Sobre este cluster de solução

Os ODS 6 e 14 exigem a restauração e proteção dos ecossistemas marinhos e de água doce, a redução da poluição que contamina esses sistemas, o fim da sobrepesca e os subsídios que alimentam a sobrepesca e o apoio aos pequenos produtores. Os alimentos azuis também têm um papel vital a desempenhar na consecução de muitos outros ODS - no combate à fome e desnutrição, reduzindo a pobreza e proporcionando meios de subsistência e reduzindo os impactos do sistema alimentar nas mudanças climáticas e na perda de biodiversidade.

O UN FSS reflete o crescente consenso internacional de que um sistema alimentar sustentável e equitativo é fundamental para alcançar os ODS. E há um consenso internacional crescente - entre os legisladores que estão focados em alimentos e aqueles que estão focados em pesca - de que os alimentos azuis são de importância central para o sistema alimentar e devem ser totalmente integrados na tomada de decisões do sistema alimentar a partir de hoje. Em 2020, o Comitê Mundial de Segurança Alimentar concluiu que a pesca e a aquicultura sustentáveis são “uma condição fundamental para a segurança alimentar e nutricional”. Em seu Declaração COFI 2021 para a Pesca e Aquicultura Sustentáveis, o Comitê de Pesca da FAO (COFI) declarou unanimemente que os governos devem “garantir que os peixes sejam totalmente considerados nas estratégias nacionais, regionais e globais de segurança alimentar e nutrição”. Nutrição da ONU fez um apelo semelhante em seu artigo recente sobre alimentos aquáticos. o Ano Internacional da Pesca Artesanal e Aquicultura (IYAFA 2022), é uma oportunidade única para avançar a ação.

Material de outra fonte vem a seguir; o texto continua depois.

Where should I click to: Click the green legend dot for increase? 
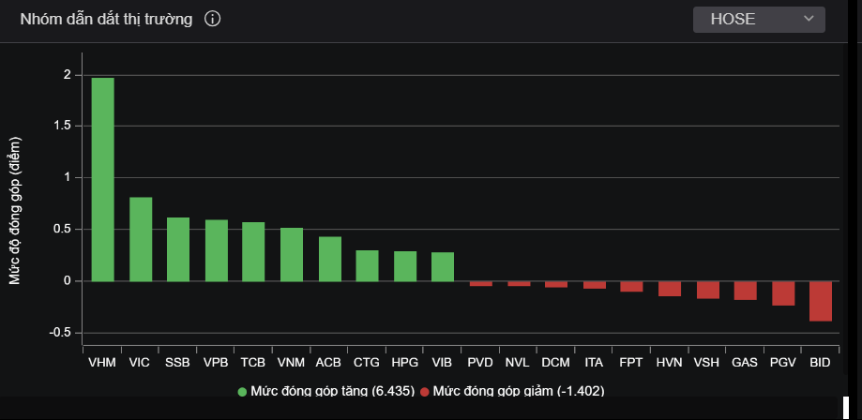tap(243, 391)
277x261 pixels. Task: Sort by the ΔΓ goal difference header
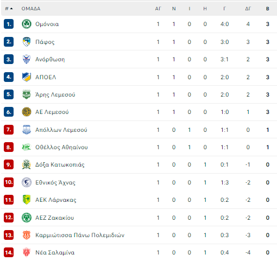click(x=248, y=9)
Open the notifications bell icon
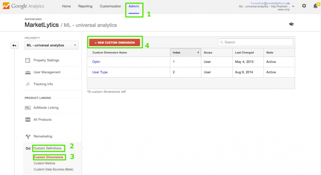 click(315, 6)
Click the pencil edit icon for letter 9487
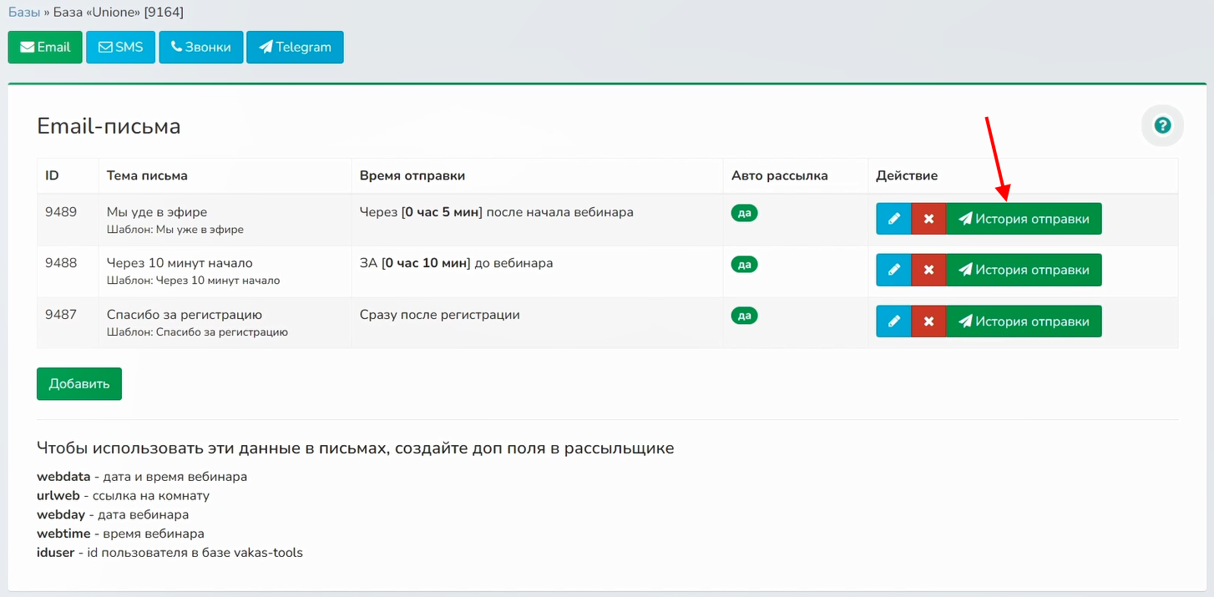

O que é necessário agora é que os Estados Membros e uma ampla gama de outras partes interessadas se unam em uma ação conjunta para enfrentar os desafios e cumprir a promessa e as oportunidades dos alimentos azuis. O objetivo é criar uma capacidade que seja um complemento valioso para o que a FAO Fisheries já faz - distinto tanto por reunir os Estados Membros e uma série de outros atores, quanto por se concentrar em levar alimentos azuis para formuladores de políticas e formuladores de políticas de sistemas alimentares mais amplos; mas construí-lo em boa coordenação com a Pesca da FAO e outros membros importantes das agências sediadas em Roma.

The Alliance for Blue Foods (ABF) compromete-se a trabalhar em conjunto para alcançar um progresso concreto nessas prioridades. A coalizão tem duas missões principais:

(1) aumentar o perfil dos alimentos aquáticos no contexto dos sistemas alimentares em geral, de modo que sejam colocados onde pertencem na agenda (e orçamento) dos tomadores de decisão geralmente não cientes de sua importância, como ministros da saúde, finanças ministros, ministros do desenvolvimento e primeiros-ministros, e

(2) mobilizar apoio e cooperação para projetos específicos e oportunidades para impulsionar a implementação das prioridades do alimento azul, a fim de complementar e acelerar o trabalho já em andamento por meio da FAO e de outras agências sediadas em Roma.  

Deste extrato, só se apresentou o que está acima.